Publication Date
1-24-2023
Journal
Annual Review of Pathology: Mechanisms of Disease
DOI
10.1146/annurev-pathmechdis-031521-034145
PMID
36100231
PMCID
PMC10290758
PubMedCentral® Posted Date
1-24-2024
PubMedCentral® Full Text Version
Author MSS
Published Open-Access
yes
Keywords
Humans, Parkinson Disease, Mitochondria, Mutation, parkinsonism, oligogenic, functional genomics, heterogeneity, GBA, LRRK2, alpha-synuclein, synapse, lysosome, mitochondria
Abstract
Parkinson's disease (PD) is clinically, pathologically, and genetically heterogeneous, resisting distillation to a single, cohesive disorder. Instead, each affected individual develops a virtually unique form of Parkinson's syndrome. Clinical manifestations consist of variable motor and nonmotor features, and myriad overlaps are recognized with other neurodegenerative conditions. Although most commonly characterized by alpha-synuclein protein pathology throughout the central and peripheral nervous systems, the distribution varies and other pathologies commonly modify PD or trigger similar manifestations. Nearly all PD is genetically influenced. More than 100 genes or genetic loci have been identified, and most cases likely arise from interactions among many common and rare genetic variants.
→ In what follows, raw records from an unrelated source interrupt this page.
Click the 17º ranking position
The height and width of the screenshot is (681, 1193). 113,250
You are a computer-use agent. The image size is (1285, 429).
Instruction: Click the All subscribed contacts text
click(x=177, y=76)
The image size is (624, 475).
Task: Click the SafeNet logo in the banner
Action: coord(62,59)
Despite its complex architecture, insights from experimental genetic dissection coalesce to reveal unifying biological themes, including synaptic, lysosomal, mitochondrial, andimmune-mediated mechanisms of pathogenesis. This emerging understanding of Parkinson's syndrome, coupled with advances in biomarkers and targeted therapies, presages successful precision medicine strategies.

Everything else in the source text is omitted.